Each of these three countries presents a different vision of what a contemporary Muslim Country could look like. The entry of a stabilized post-revolutionary Egypt on that scene, with the standing of Al-Azhar and its formidable arsenal of intellectual Islamic scholarship, would make it an immediate contestant for a leadership role.
Other Arab countries are not apt to carry the same weight. Iraq has its own internal problems. Algeria is still convalescing from the aftermath of its protracted civil war between Islamists and the secular State. Other countries are too small to have the same heft, no matter how well they may perform. Thus countries like Qatar and Jordan cannot lead the Arab World displacing such players like Saudi Arabia and Egypt. After all, no one would expect that Luxembourg or Switzerland could lead Europe, even if they aspired to it. But on the global scale, potentially large actors like Pakistan, Indonesia and Malaysia may well vie with Turkey and Iran for a role in the years ahead.
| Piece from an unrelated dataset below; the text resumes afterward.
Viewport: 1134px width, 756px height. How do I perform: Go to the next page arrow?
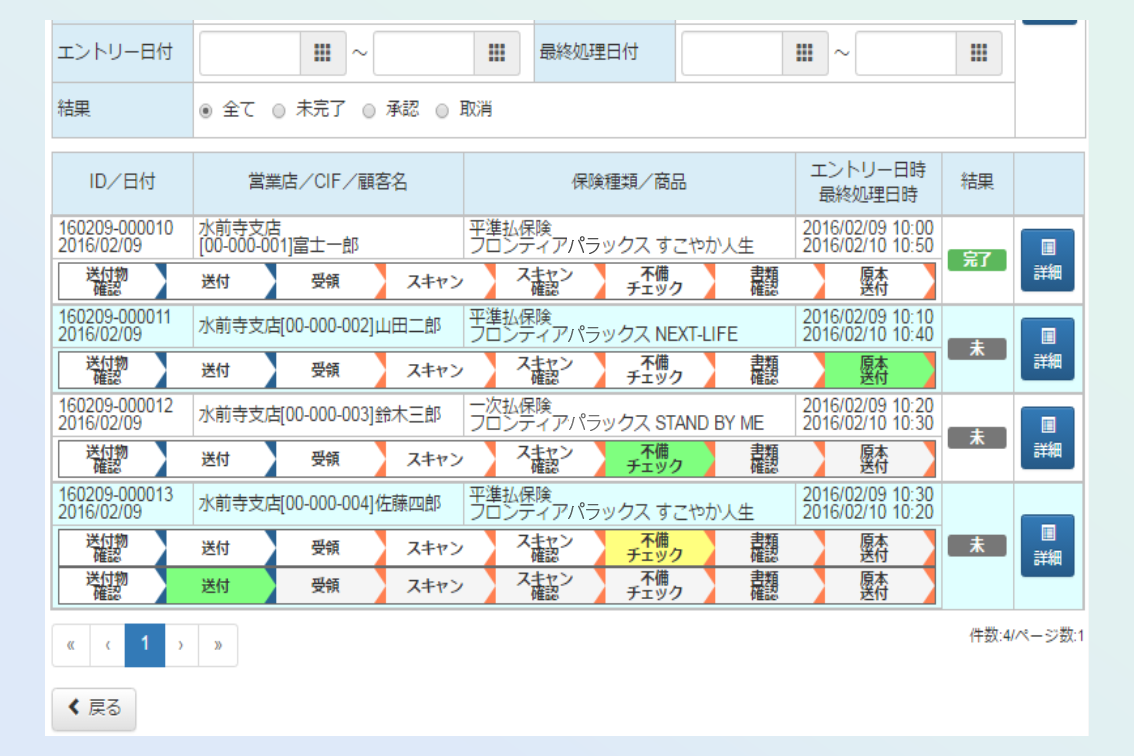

But that is a discussion for another day.
So the entry of Egypt into the fray will have a major impact on how the likely scenarios for the Muslim world play out.
An Egypt that withdraws into itself and lets others lead with new initiatives is one possible scenario, especially if we do not transcend the current confrontational stage and we enter a situation of “low intensity conflict” that will keep the country inward-looking and lacking in self-confidence. But a resurgent Egypt, confident in the path it has chosen, will have a very large influence indeed.
Enormous differences will always exist between and within societies in the Muslim majority countries, and all of this may have little meaning for many millions of Muslims in many parts of the world, whether they are living as minorities in other societies or as part of a majority in a Muslim majority country, and they will simply go about their business trying to eke out a decent living for themselves and to secure a better future for their children, even as all these political currents swirl around them. But people live within the boundaries of a sovereign State and under a set of laws and regulations enforced by a government. Which vision guides the State, and how laws are drafted and what these laws are, and how the government that will enforce them is selected and empowered and checked will affect the lives of one and all.
(1) The Organization of Islamic Cooperation (OIC) (formerly Organization of the Islamic Conference) is the second largest inter-governmental organization after the United Nations which has membership of 57 States spread over four continents. The Organization is the collective voice of the Muslim world and ensuring to safeguard and protect the interests of the Muslim world in the spirit of promoting international peace and harmony among various people of the world. The Organization was established at a summit in Morocco in 1969.